Your answer should consist solely of the lines from the one holding "Instruction: Click the" through the final line of the entries, reproduced exactly and without pictures.

* [Input data]

****

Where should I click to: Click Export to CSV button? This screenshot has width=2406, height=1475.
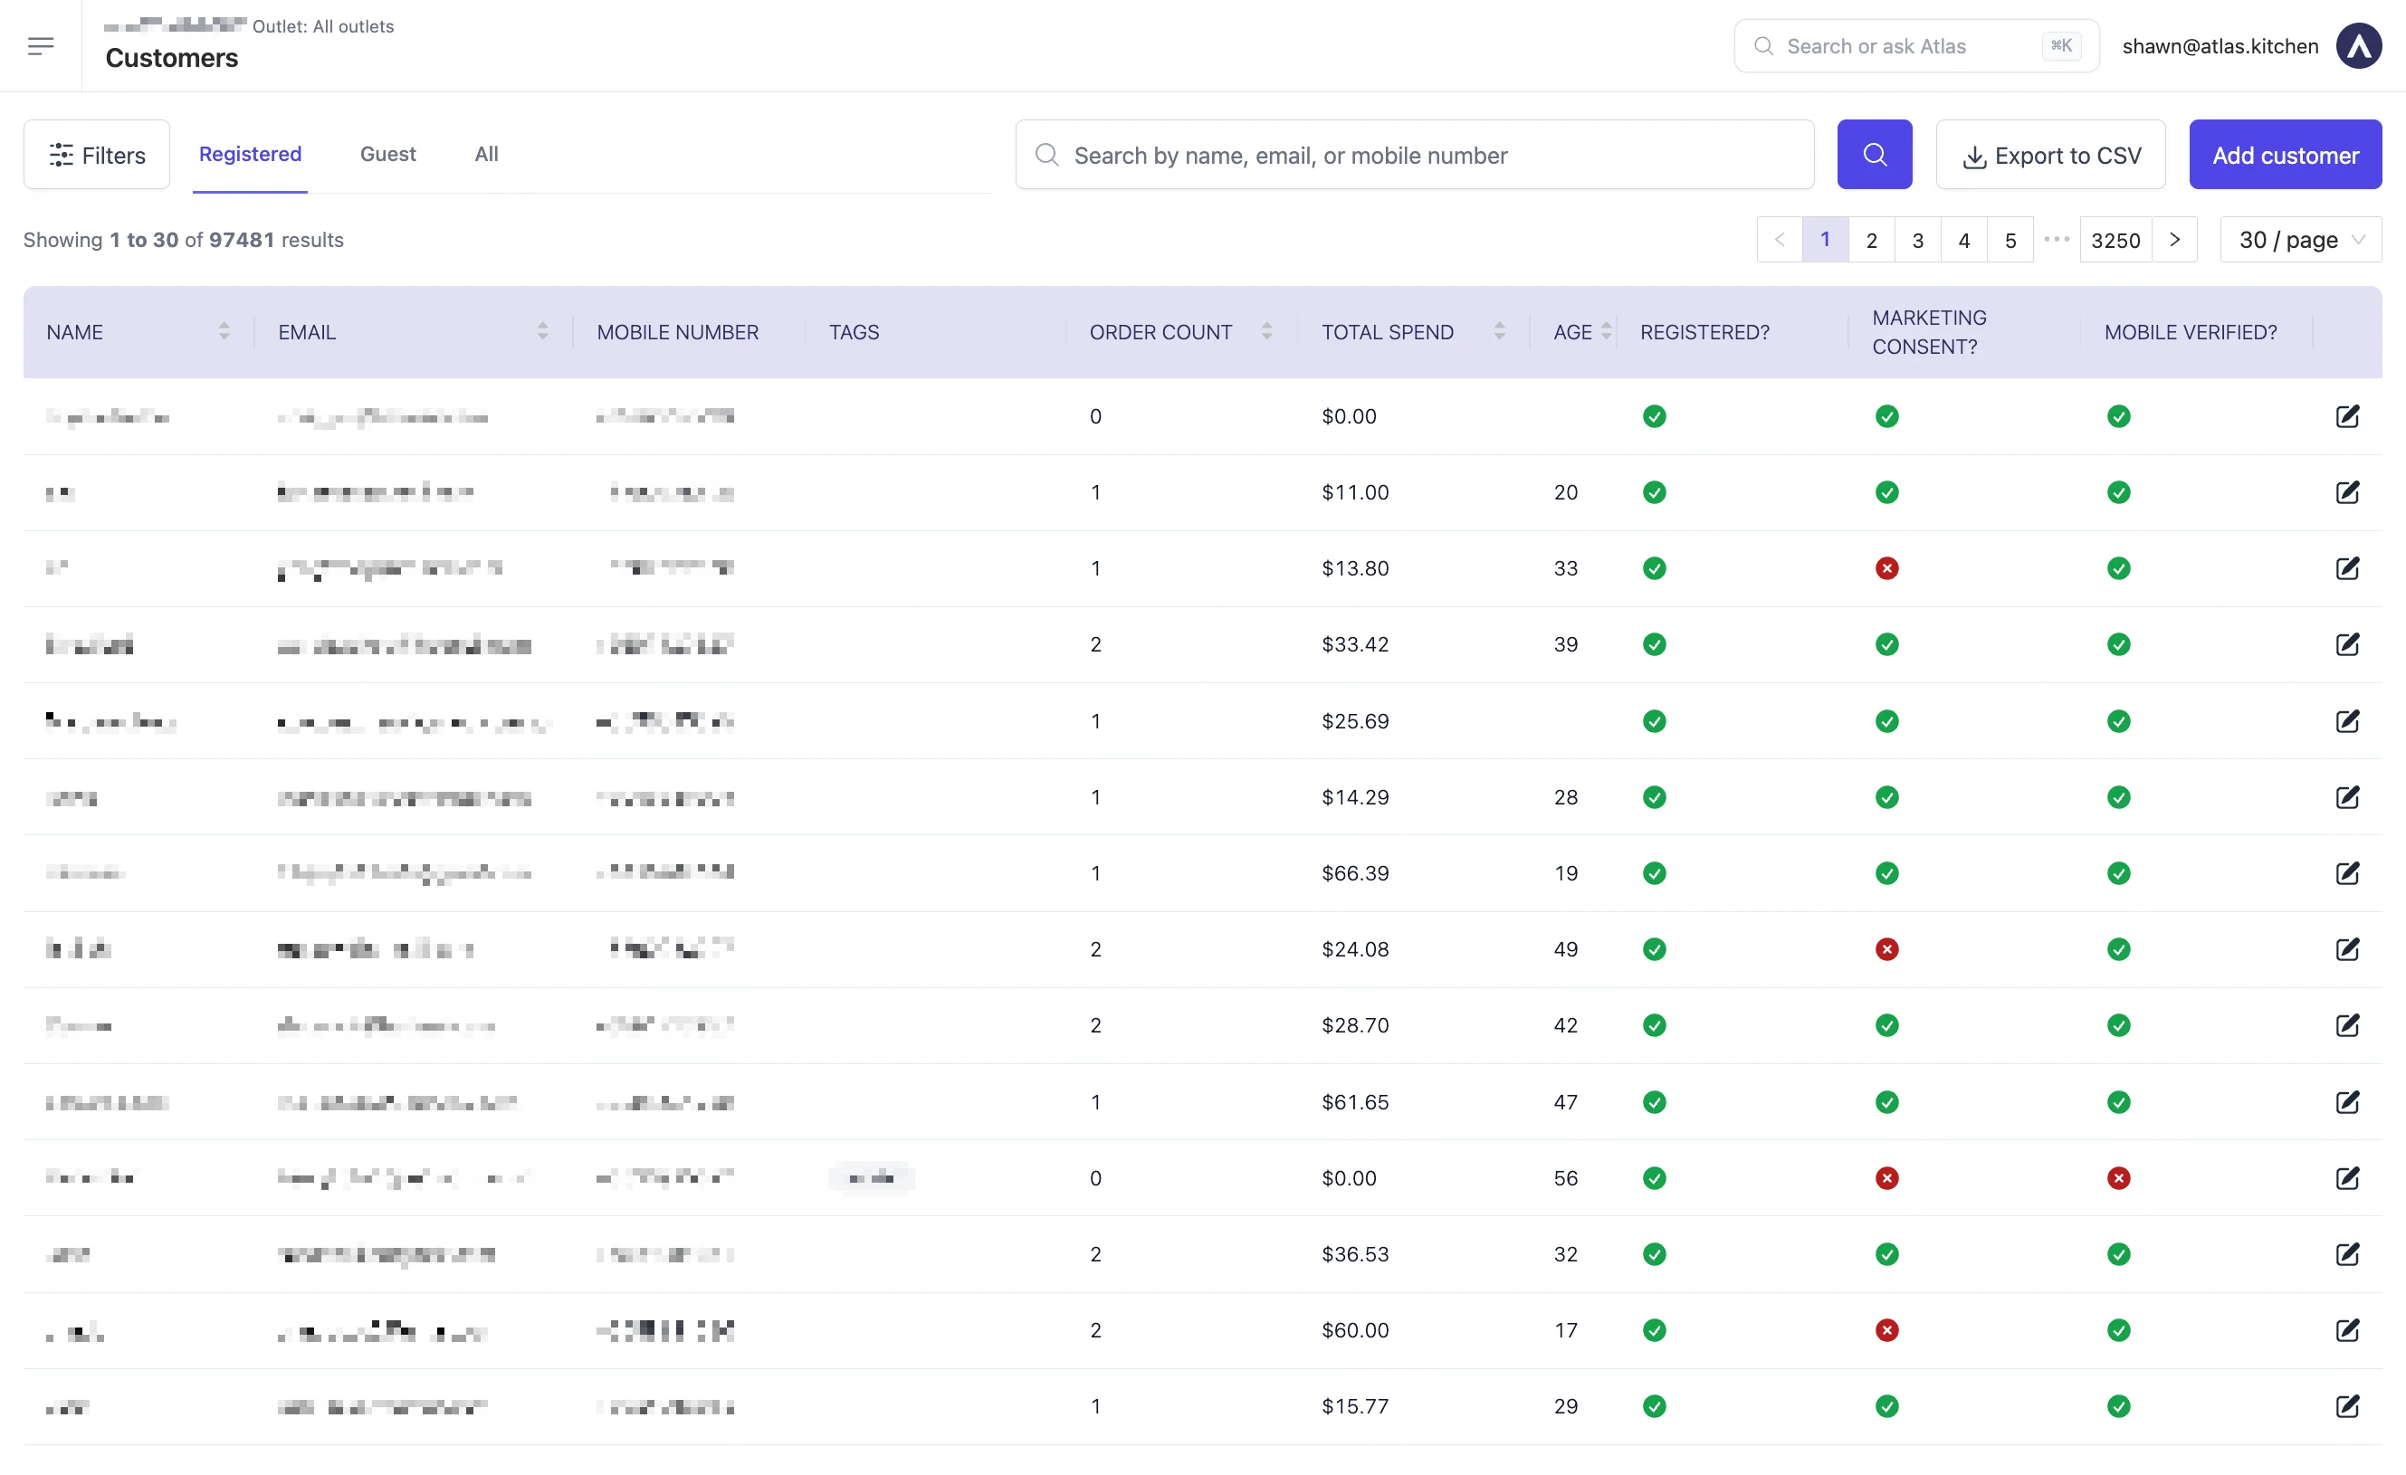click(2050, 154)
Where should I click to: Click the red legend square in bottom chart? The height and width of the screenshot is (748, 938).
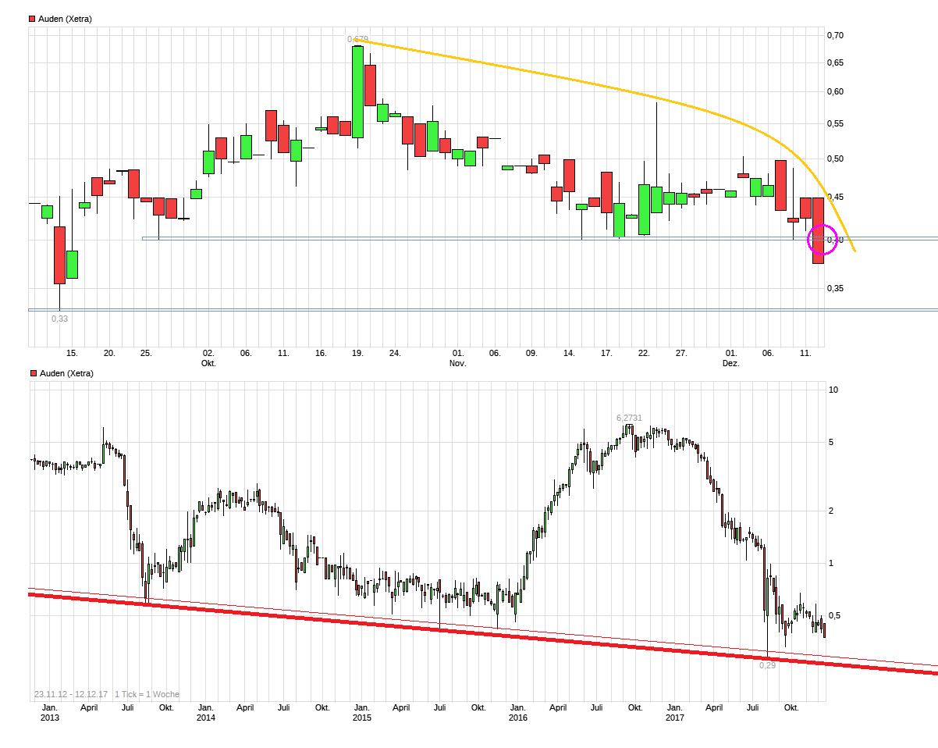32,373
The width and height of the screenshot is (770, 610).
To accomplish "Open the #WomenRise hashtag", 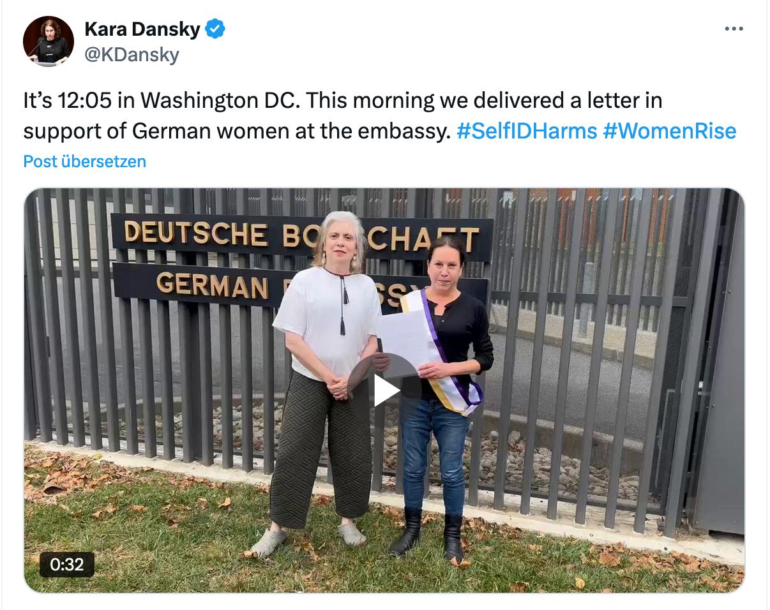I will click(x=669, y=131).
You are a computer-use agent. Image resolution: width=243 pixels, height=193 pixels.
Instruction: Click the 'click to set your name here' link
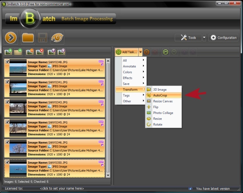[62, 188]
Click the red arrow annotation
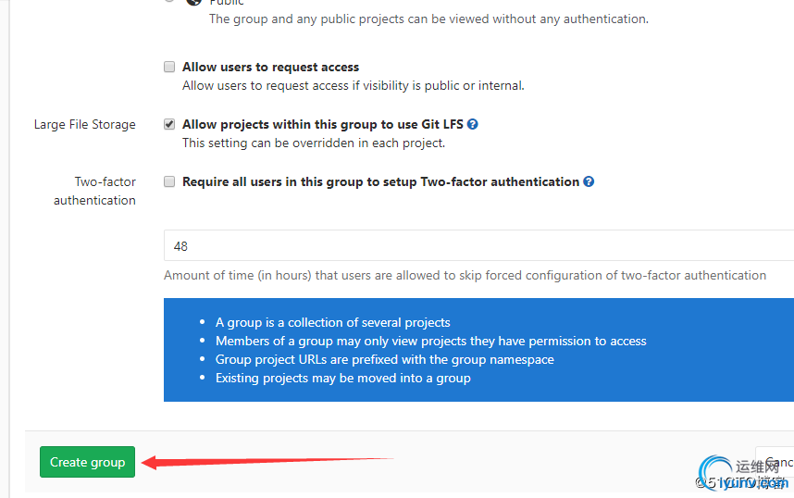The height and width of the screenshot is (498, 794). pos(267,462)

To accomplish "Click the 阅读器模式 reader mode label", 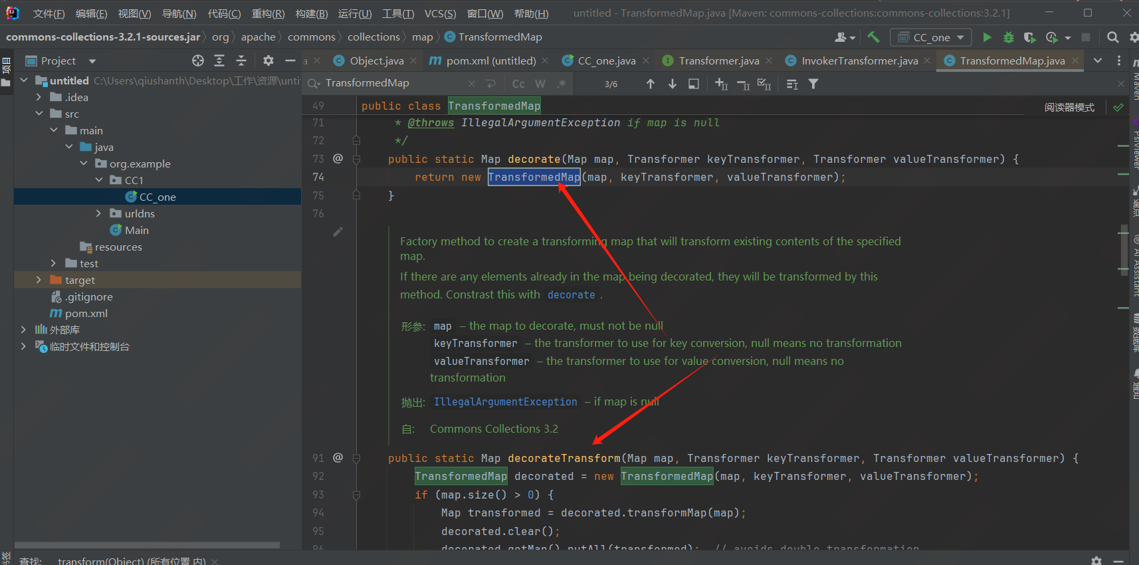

****

* [Answer box]
Instruction: Click the 'click to set your name here' link
[62, 188]
Click the red arrow annotation
The height and width of the screenshot is (498, 794). pos(267,462)

To accomplish "Click the 阅读器模式 reader mode label", 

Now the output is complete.